[Opening INPUT section]

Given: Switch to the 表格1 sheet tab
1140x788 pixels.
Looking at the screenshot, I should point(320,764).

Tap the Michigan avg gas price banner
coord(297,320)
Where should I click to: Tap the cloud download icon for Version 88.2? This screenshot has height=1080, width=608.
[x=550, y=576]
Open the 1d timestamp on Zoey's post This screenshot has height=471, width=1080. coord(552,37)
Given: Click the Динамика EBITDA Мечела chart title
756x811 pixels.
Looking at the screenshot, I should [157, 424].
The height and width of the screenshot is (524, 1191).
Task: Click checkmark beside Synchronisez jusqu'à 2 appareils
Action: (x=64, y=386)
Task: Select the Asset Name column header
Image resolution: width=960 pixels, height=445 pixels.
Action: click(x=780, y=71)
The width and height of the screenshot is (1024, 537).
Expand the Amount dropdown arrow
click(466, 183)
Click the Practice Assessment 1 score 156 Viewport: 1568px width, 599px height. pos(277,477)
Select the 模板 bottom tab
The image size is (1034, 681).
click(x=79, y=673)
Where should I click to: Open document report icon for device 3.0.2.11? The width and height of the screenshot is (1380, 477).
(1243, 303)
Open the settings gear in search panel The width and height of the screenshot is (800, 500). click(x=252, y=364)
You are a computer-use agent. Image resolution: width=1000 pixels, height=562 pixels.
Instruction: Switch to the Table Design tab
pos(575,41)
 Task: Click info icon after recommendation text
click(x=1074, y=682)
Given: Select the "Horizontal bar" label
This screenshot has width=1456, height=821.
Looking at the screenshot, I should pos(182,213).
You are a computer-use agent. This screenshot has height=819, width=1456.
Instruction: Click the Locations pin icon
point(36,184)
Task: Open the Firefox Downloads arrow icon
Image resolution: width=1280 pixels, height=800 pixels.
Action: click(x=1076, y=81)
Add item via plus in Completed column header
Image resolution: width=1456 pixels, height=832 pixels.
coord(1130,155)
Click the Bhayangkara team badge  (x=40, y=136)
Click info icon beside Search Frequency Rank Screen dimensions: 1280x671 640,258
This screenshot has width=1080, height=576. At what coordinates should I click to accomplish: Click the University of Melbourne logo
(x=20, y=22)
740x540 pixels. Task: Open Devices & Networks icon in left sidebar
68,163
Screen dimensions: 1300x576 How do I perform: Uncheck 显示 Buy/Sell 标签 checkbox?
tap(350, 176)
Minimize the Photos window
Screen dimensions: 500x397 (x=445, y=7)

[Closing INPUT section]

WORK REQUIRED: Copy the data. Make sure every line matches exactly.

ANSWER:
Given: Switch to the 表格1 sheet tab
1140x788 pixels.
Looking at the screenshot, I should point(320,764).

Tap the Michigan avg gas price banner
coord(297,320)
Where should I click to: Tap the cloud download icon for Version 88.2? This screenshot has height=1080, width=608.
[x=550, y=576]
Open the 1d timestamp on Zoey's post This screenshot has height=471, width=1080. coord(552,37)
Given: Click the Динамика EBITDA Мечела chart title
756x811 pixels.
Looking at the screenshot, I should [157, 424].
The height and width of the screenshot is (524, 1191).
Task: Click checkmark beside Synchronisez jusqu'à 2 appareils
Action: (x=64, y=386)
Task: Select the Asset Name column header
Image resolution: width=960 pixels, height=445 pixels.
Action: click(x=780, y=71)
The width and height of the screenshot is (1024, 537).
Expand the Amount dropdown arrow
click(466, 183)
Click the Practice Assessment 1 score 156 Viewport: 1568px width, 599px height. pos(277,477)
Select the 模板 bottom tab
The image size is (1034, 681).
click(x=79, y=673)
Where should I click to: Open document report icon for device 3.0.2.11? The width and height of the screenshot is (1380, 477).
(1243, 303)
Open the settings gear in search panel The width and height of the screenshot is (800, 500). click(x=252, y=364)
You are a computer-use agent. Image resolution: width=1000 pixels, height=562 pixels.
Instruction: Switch to the Table Design tab
pos(575,41)
 Task: Click info icon after recommendation text
click(x=1074, y=682)
Given: Select the "Horizontal bar" label
This screenshot has width=1456, height=821.
Looking at the screenshot, I should pos(182,213).
You are a computer-use agent. This screenshot has height=819, width=1456.
Instruction: Click the Locations pin icon
point(36,184)
Task: Open the Firefox Downloads arrow icon
Image resolution: width=1280 pixels, height=800 pixels.
Action: click(x=1076, y=81)
Add item via plus in Completed column header
Image resolution: width=1456 pixels, height=832 pixels.
coord(1130,155)
Click the Bhayangkara team badge  (x=40, y=136)
Click info icon beside Search Frequency Rank Screen dimensions: 1280x671 640,258
This screenshot has width=1080, height=576. At what coordinates should I click to accomplish: Click the University of Melbourne logo
(x=20, y=22)
740x540 pixels. Task: Open Devices & Networks icon in left sidebar
68,163
Screen dimensions: 1300x576 How do I perform: Uncheck 显示 Buy/Sell 标签 checkbox?
tap(350, 176)
Minimize the Photos window
Screen dimensions: 500x397 (x=445, y=7)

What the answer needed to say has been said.